ОТРЫВОК
Это изумление вывело в центр фильма Боярку, строительство узкоколейки. Огромный барак, по которому ходят клубы пара от дыхания; люди лежат вповалку на полу; дождь, снег, грязь. Чахоточные, тифозные, голодные комсомольцы пробивают
дорогу; бегут малодушные, остаются фанатически преданные. Финал: красный факелок знамени на желто-коричневой груде дров. Горячечная энергия духа, сила воли, напор веры, побеждающей все и вся, цветовая гамма отражает здесь не красоту и многообразие, а энергию и собранность мира: ни одного синего, ни одного зеленого, успокаивающего глаз пятна — все желтое, коричневое, бурое, бордовое, рыжее и как венец этого разгоряченного цветового потока — красный флаг на груде дров…

Алов и Наумов воссоздали не просто мир революционной романтики в том очищенном, откристаллизованном варианте, какой продолжал существовать в их сознании. Они сделали этот мир подвига аргументом в споре. Они заставили замерзшего, вымокшего, несдавшегося комсомольца 20-х годов поднять лицо и сказать с экрана в зал: «Вспомнят люди про это или не вспомнят?.. Может, найдутся, которые скажут: не было этого? Не спали вповалку, не мерзли, не кормили вшей?.. Пусть помнят, пусть всё помнят: как мерзли, голодали, холодали, всё, всё, всё!..»

Аргумент попал в точку.

ИСХОДНЫЕ ДАННЫЕ
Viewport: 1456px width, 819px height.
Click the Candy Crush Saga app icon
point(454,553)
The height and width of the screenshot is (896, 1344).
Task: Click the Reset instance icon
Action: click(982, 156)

УСЛОВИЕ ЗАДАЧИ
Что, согласно отрывку о фильме Алова и Наумова, показано в финале на желто-коричневой груде дров?

ОТВЕТ К ЗАДАЧЕ
Красный факелок знамени, то есть красный флаг.